Can you rewrite the entries below with "sidebar" changed to "navigation pane" and everything else kept the same? Leave the pictures out of your answer.

════════════════

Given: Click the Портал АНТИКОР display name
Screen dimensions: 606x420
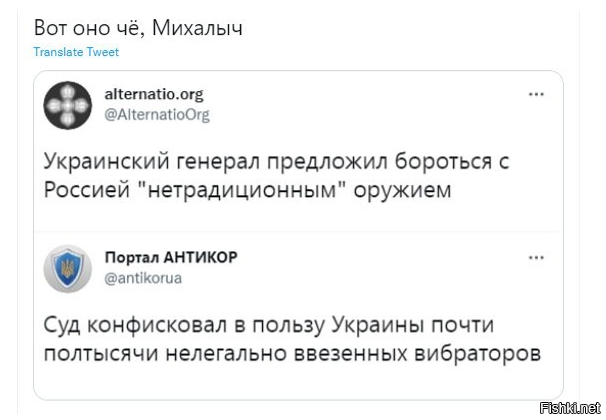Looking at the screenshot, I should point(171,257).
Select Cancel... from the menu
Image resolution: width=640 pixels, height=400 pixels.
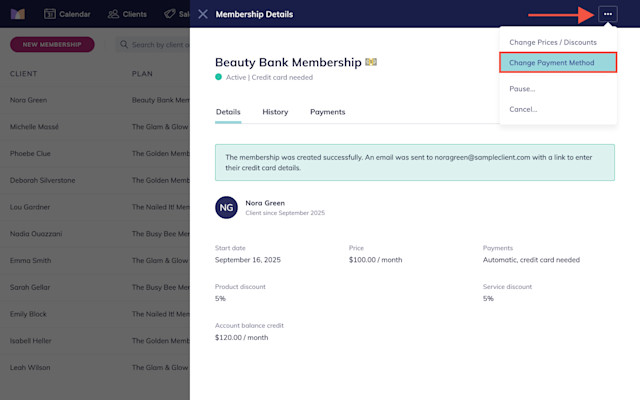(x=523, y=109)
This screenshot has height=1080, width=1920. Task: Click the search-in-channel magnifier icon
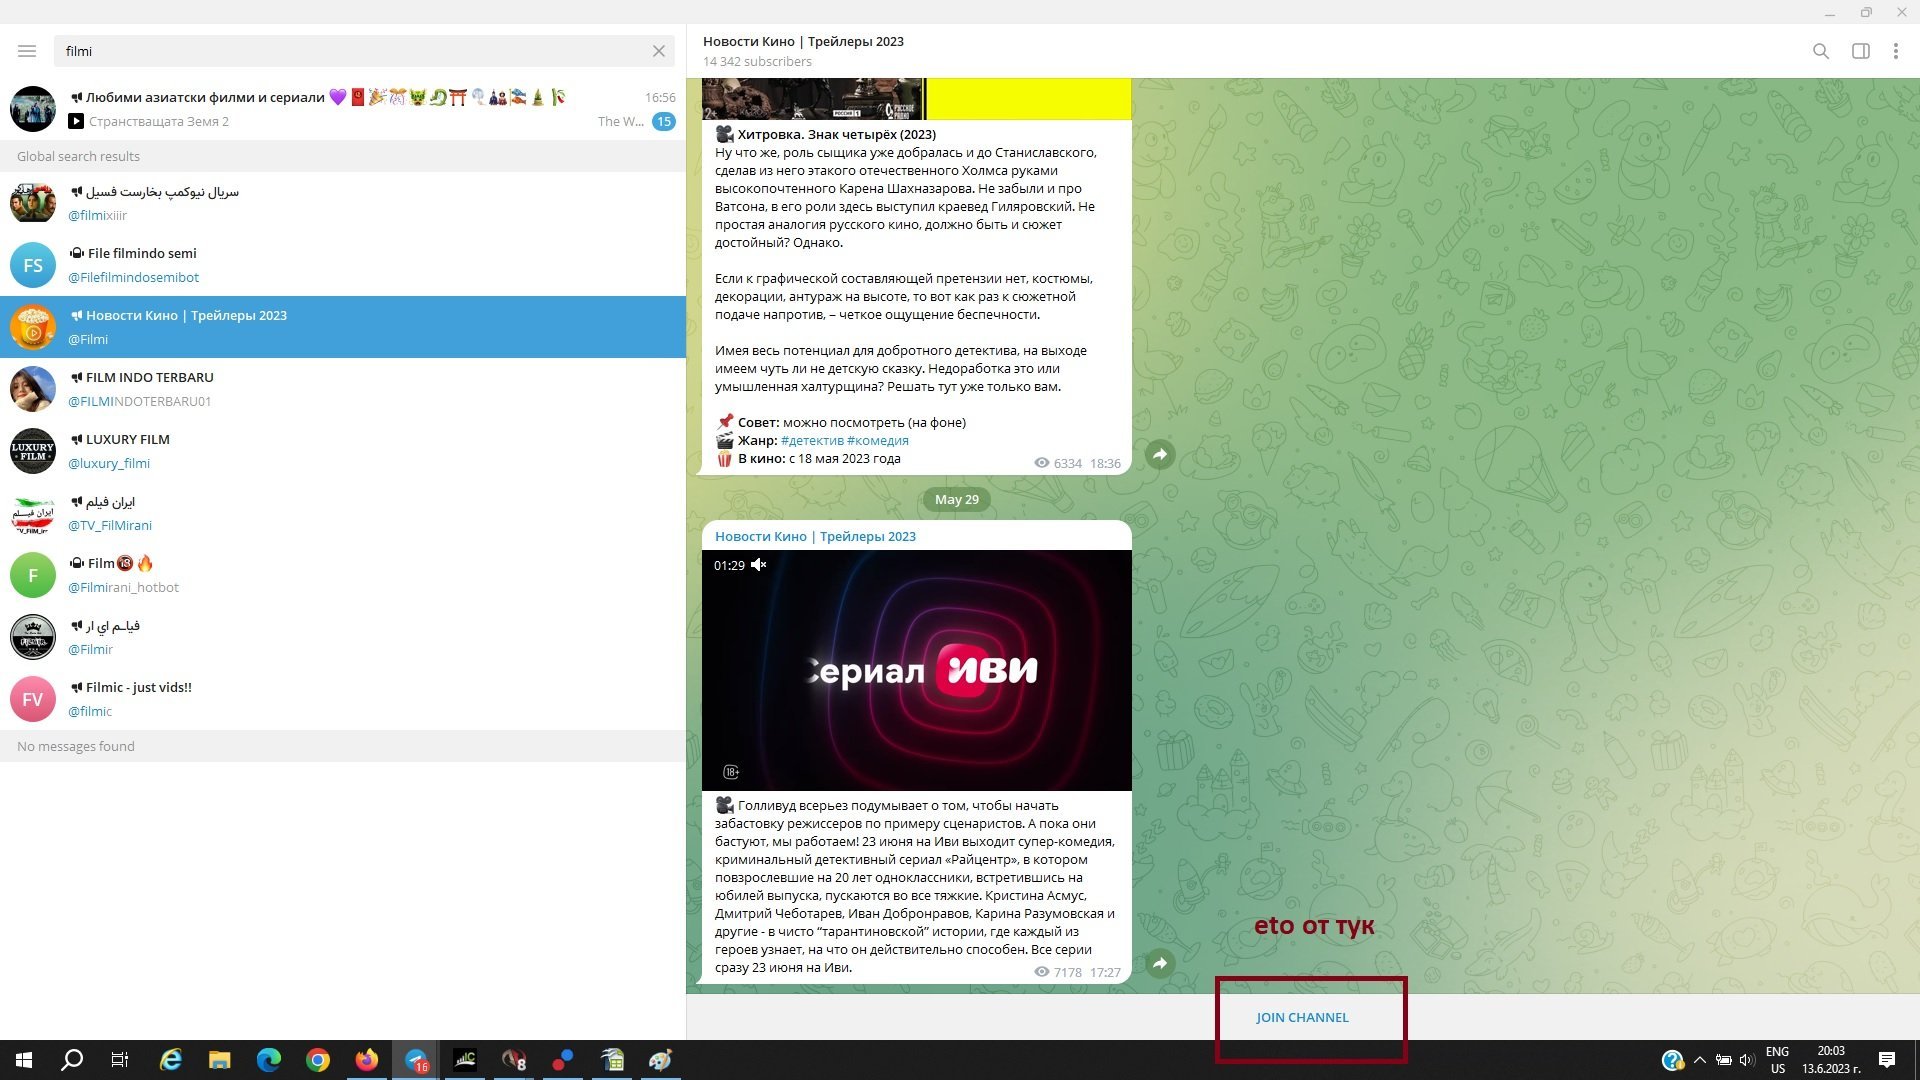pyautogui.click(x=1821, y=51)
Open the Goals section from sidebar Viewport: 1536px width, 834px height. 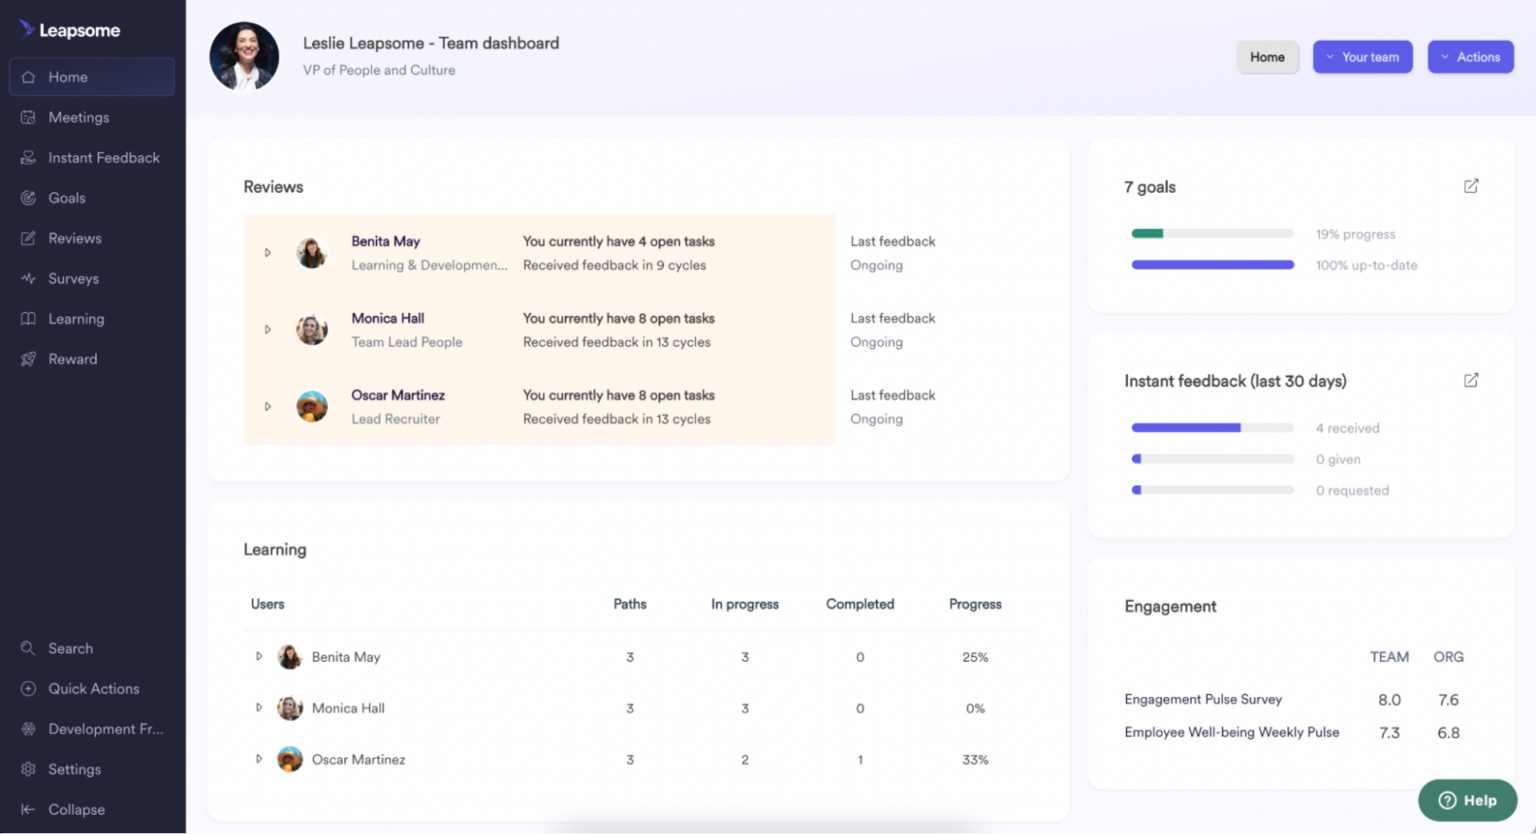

════════════════

§ The solution
Given: Click the Портал АНТИКОР display name
Screen dimensions: 606x420
Looking at the screenshot, I should point(171,257).
Select Cancel... from the menu
Image resolution: width=640 pixels, height=400 pixels.
(x=523, y=109)
This screenshot has height=1080, width=1920. Task: Click the search-in-channel magnifier icon
pyautogui.click(x=1821, y=51)
Open the Goals section from navigation pane Viewport: 1536px width, 834px height. 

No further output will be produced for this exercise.